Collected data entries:
<<<<

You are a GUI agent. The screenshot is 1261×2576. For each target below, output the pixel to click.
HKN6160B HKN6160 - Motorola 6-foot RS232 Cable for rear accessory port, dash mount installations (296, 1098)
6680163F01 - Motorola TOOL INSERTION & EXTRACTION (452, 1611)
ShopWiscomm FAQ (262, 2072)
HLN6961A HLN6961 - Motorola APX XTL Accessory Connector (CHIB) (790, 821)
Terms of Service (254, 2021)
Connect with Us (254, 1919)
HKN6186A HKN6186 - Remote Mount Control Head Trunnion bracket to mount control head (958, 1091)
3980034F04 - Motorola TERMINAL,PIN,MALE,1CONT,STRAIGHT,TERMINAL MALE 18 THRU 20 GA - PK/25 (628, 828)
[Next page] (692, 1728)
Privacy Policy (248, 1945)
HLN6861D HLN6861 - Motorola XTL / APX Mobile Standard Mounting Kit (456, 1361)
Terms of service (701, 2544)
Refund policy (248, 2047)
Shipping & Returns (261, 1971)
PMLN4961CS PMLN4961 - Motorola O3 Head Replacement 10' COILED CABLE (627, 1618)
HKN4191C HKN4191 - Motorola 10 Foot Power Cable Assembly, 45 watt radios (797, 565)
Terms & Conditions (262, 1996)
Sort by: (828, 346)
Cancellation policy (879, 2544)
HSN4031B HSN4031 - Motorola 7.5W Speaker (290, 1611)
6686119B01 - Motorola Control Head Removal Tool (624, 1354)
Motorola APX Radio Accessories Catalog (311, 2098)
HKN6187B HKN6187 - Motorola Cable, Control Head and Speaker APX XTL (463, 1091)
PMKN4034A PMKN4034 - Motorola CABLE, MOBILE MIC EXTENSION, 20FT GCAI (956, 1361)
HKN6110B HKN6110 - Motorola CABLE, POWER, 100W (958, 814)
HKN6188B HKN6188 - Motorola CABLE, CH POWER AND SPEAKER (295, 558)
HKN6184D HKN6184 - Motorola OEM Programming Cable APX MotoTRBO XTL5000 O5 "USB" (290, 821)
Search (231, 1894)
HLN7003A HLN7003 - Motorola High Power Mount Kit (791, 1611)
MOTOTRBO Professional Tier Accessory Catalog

>>>>

Assignment ▸
Repeat every entry exactly, leaving nothing out.

Expected output ▸
You are a GUI agent. The screenshot is 1261×2576. For each target below, output the pixel to click.
HKN6160B HKN6160 - Motorola 6-foot RS232 Cable for rear accessory port, dash mount installations (296, 1098)
6680163F01 - Motorola TOOL INSERTION & EXTRACTION (452, 1611)
ShopWiscomm FAQ (262, 2072)
HLN6961A HLN6961 - Motorola APX XTL Accessory Connector (CHIB) (790, 821)
Terms of Service (254, 2021)
Connect with Us (254, 1919)
HKN6186A HKN6186 - Remote Mount Control Head Trunnion bracket to mount control head (958, 1091)
3980034F04 - Motorola TERMINAL,PIN,MALE,1CONT,STRAIGHT,TERMINAL MALE 18 THRU 20 GA - PK/25 (628, 828)
[Next page] (692, 1728)
Privacy Policy (248, 1945)
HLN6861D HLN6861 - Motorola XTL / APX Mobile Standard Mounting Kit (456, 1361)
Terms of service (701, 2544)
Refund policy (248, 2047)
Shipping & Returns (261, 1971)
PMLN4961CS PMLN4961 - Motorola O3 Head Replacement 10' COILED CABLE (627, 1618)
HKN4191C HKN4191 - Motorola 10 Foot Power Cable Assembly, 45 watt radios (797, 565)
Terms & Conditions (262, 1996)
Sort by: (828, 346)
Cancellation policy (879, 2544)
HSN4031B HSN4031 - Motorola 7.5W Speaker (290, 1611)
6686119B01 - Motorola Control Head Removal Tool (624, 1354)
Motorola APX Radio Accessories Catalog (311, 2098)
HKN6187B HKN6187 - Motorola Cable, Control Head and Speaker APX XTL (463, 1091)
PMKN4034A PMKN4034 - Motorola CABLE, MOBILE MIC EXTENSION, 20FT GCAI (956, 1361)
HKN6110B HKN6110 - Motorola CABLE, POWER, 100W (958, 814)
HKN6188B HKN6188 - Motorola CABLE, CH POWER AND SPEAKER (295, 558)
HKN6184D HKN6184 - Motorola OEM Programming Cable APX MotoTRBO XTL5000 O5 "USB" (290, 821)
Search (231, 1894)
HLN7003A HLN7003 - Motorola High Power Mount Kit (791, 1611)
MOTOTRBO Professional Tier Accessory Catalog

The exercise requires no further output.